FIG. 38 is a schematic diagram illustrating QoS mappings performed in connection with internal transfer of a packet received at an input port of a switch and to be transmitted out an output port of the switch, according to one embodiment;

FIG. 39 is a schematic diagram illustrating an example of QoS mappings associated with receiving a packet ejected from the fabric at an HFI, according to one embodiment;

FIG. 40 is a schematic diagram illustrating an example of VL expansion mapping, according to one embodiment;

FIG. 41 is a schematic diagram illustrating an example of VL contraction mapping, according to one embodiment;

FIG. 42 is a schematic block diagram illustrating an SL-to-VL legacy mode supporting 9B Fabric Packets, according to one embodiment;

FIG. 43 is a schematic block diagram illustrating a hybrid SL-to-VL legacy mode supporting 9B, 10B, and 16B Fabric Packets, according to one embodiment;

FIG. 44 is a diagram illustrating an example of TC, SL, and SC usage in a topology with credit loop avoidance;

FIG. 45 is a diagram illustrating a generic Fabric Packet format, according to one embodiment;

FIG. 46 is a diagram illustrating a Fabric Packet 8B Header format, according to one embodiment;

FIG. 47 is a diagram illustrating a Fabric Packet 10B Header format, according to one embodiment;

FIG. 48 is a diagram illustrating a Fabric Packet 16B Header format, according to one embodiment;

FIG. 49 is a diagram illustrating a Fabric Packet 9B Header format, according to one embodiment;

FIG. 50 is a schematic diagram illustrating an embodiment of a port including a transmit port and a receive port;

FIG. 51 is a schematic diagram of a Fabric Switch, according to one embodiment;

FIG. 52 is a flowchart illustrating operations performed by a Fabric Switch, according to one embodiment;

FIG. 53 is a schematic diagram of a system including an HFI, according to one embodiment.

DETAILED DESCRIPTION

Embodiments of methods and apparatus for implementing Quality of Service (QoS) within high performance fabrics are described herein.
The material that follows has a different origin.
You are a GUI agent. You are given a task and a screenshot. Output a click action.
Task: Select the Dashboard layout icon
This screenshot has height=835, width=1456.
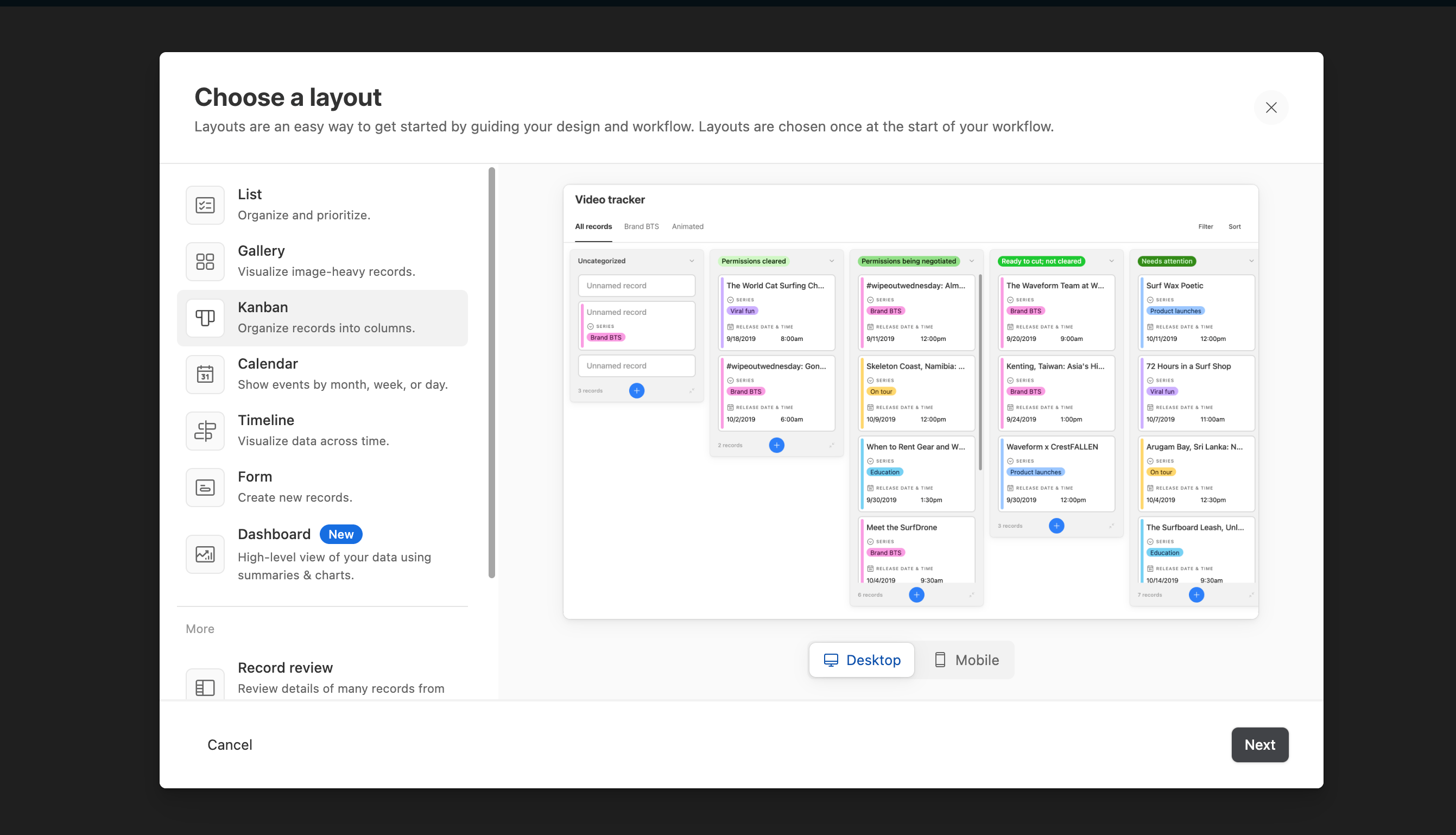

In the following description, numerous specific details are set forth to provide a thorough understanding of embodiments of the invention. One skilled in the relevant art will recognize, however, that the invention can be practiced without one or more of the specific details, or with other methods, components, materials, etc. In other instances, well-known structures, materials, or operations are not shown or described in detail to avoid obscuring aspects of the invention.

Reference throughout this specification to “one embodiment” or “an embodiment” means that a particular feature, structure, or characteristic described in connection with the embodiment is included in at least one embodiment of the present invention. Thus, the appearances of the phrases “in one embodiment” or “in an embodiment” in various places throughout this specification are not necessarily all referring to the same embodiment. Furthermore, the particular features, structures, or characteristics may be combined in any suitable manner in one or more embodiments.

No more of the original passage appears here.